Please don't take me in that room, please, please don't take me in that room. "Teggan Teggan B" the nurse called, emphasising an 'egg' sound instead of the accurate 'tea'. In my apprehensive state I couldn't find the energy required to correct her. Or maybe I didn't care because I knew she was taking me in that room. That room. The same room where I hideously miscarried my baby girl. The same room where my blood decorated the carpet.
"Distract yourself Tegan", my heart cried, "don't look at the floor". "It's too soon, don't make yourself enviasge that ghastly moment." But I couldn't stop myself. Pregnancy hormones still coursing through my system allowed my emotions to get the better of me. And there it was, my baby, albeit reduced to an ugly stain on the dull grey floor.
The recent bombarent of harrowing anguish, which has trampled my optimism and buoyant spirit has also inspired rumination in my analytical mind. I guess it's my hearts feeble attempt to rationalise, to question why I had to go through all of this.
Two months ago I was juggling upwards of three appointments per week, alongside deteriating energy reserves, thanks to the hormonal cocktail I was drowning in. But now, there's nothing. All symptoms abated, leaving no obvious traces besides the attainment of an unattractive pouch like belly. Physically, I'm beginning to feel fine. There's no pain tearing away at my insides, no more nausea.

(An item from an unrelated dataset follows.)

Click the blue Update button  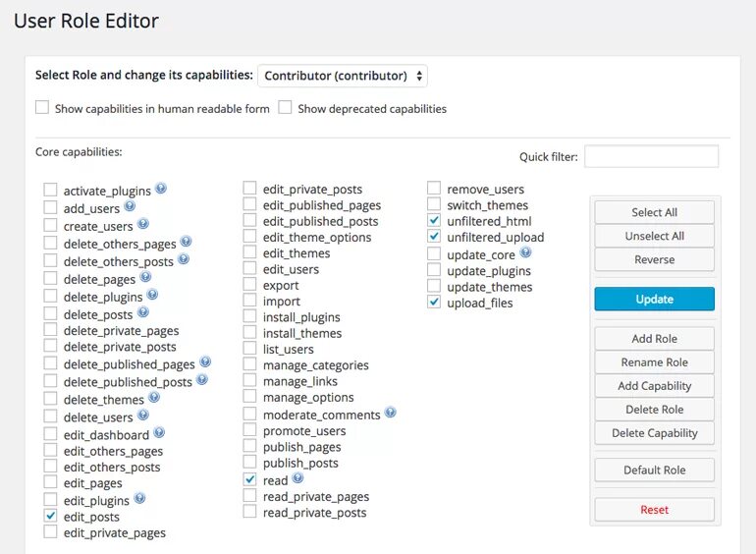point(654,299)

Yet mentally, I'm beyond tender. While I know that fatigue, pain and time constraints are certainly no excuse for a celebratory feast. For me, they made the uphill journey to babydom feel worthwhile, authentic, real. It was my reality, one I'd chosen to rapidly devour.
Sadly, reality altered its recipe, offering up nothing more than naivety free, hard to stomach slices of pie. It's scary because I know it will poison my guts and make me vomit. It's painful because I know I'll never enjoy eating in the same way ever again. But I'm starving, so even though I don't want to eat the muck I've been served, I will. I'll force myself to chew down on my bitter, bitter truth until the sour taste leaves my mouth.